- **Material supplied**:
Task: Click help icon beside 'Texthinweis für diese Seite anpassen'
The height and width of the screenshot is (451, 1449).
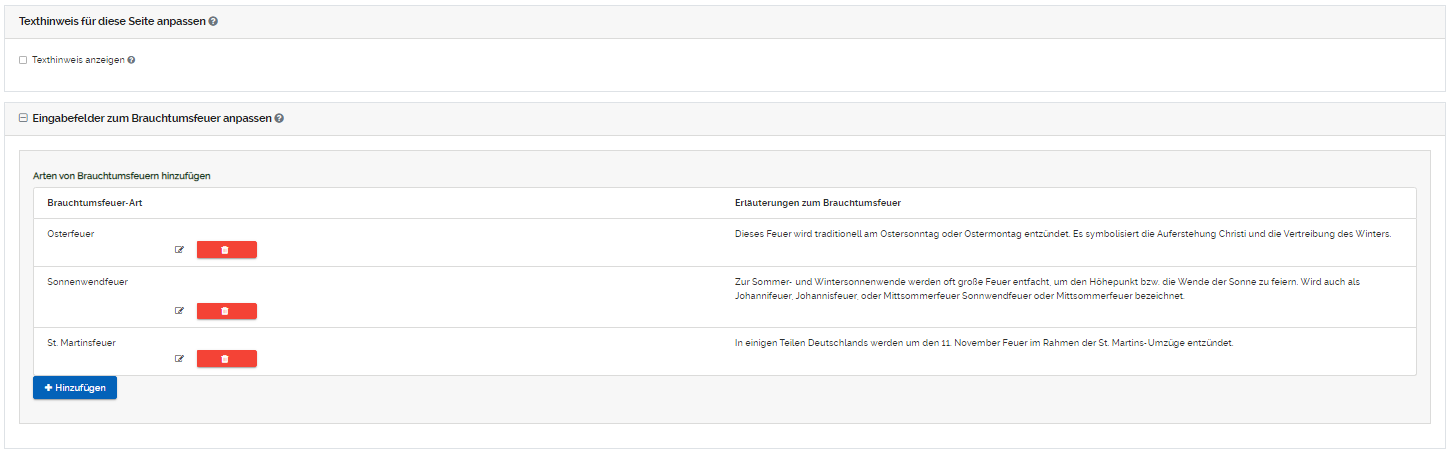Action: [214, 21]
...
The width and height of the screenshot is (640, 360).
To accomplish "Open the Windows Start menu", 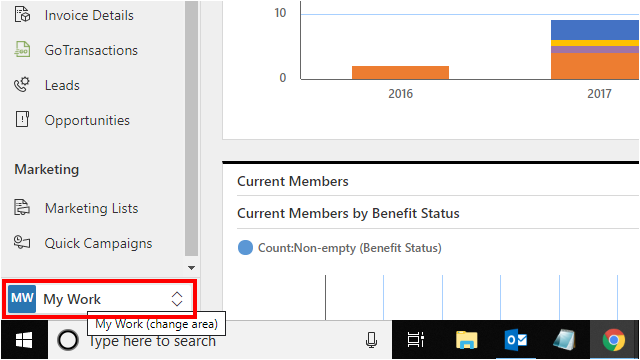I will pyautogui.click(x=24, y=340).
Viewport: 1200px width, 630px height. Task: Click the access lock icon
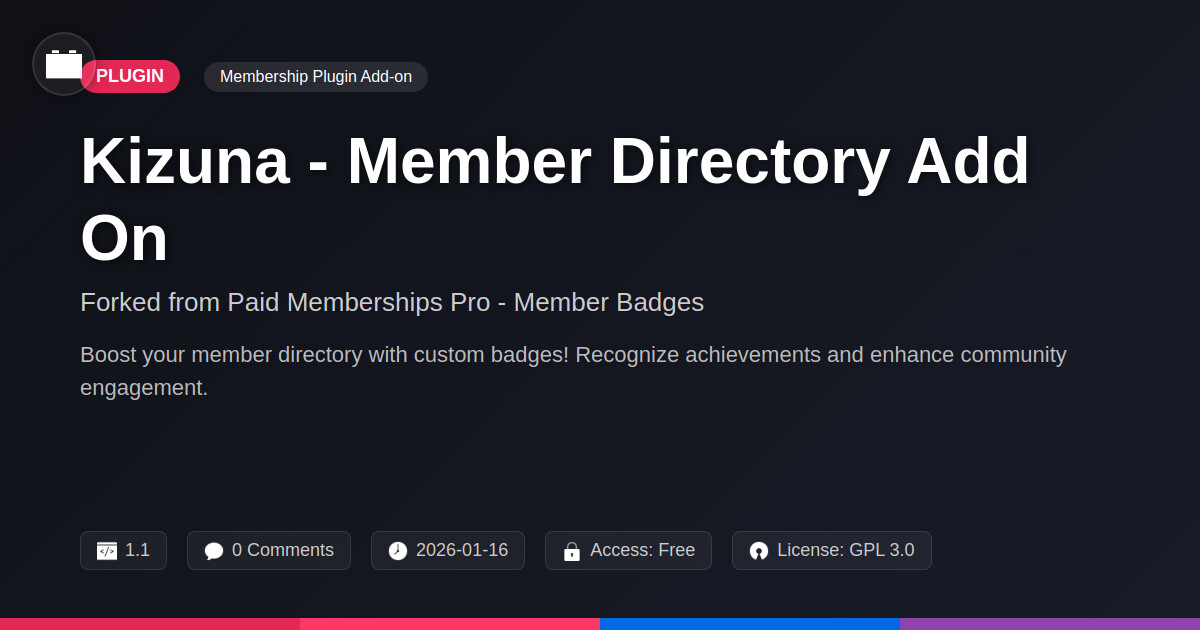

- **Do this**: Replace "help icon" with "information icon" in the material from the line with "Task: Click help" to the line with "Action: [214, 21]". Write out only those lines with nothing else changed, and leave out the pictures.

- **Task output**:
Task: Click information icon beside 'Texthinweis für diese Seite anpassen'
The height and width of the screenshot is (451, 1449).
Action: [214, 21]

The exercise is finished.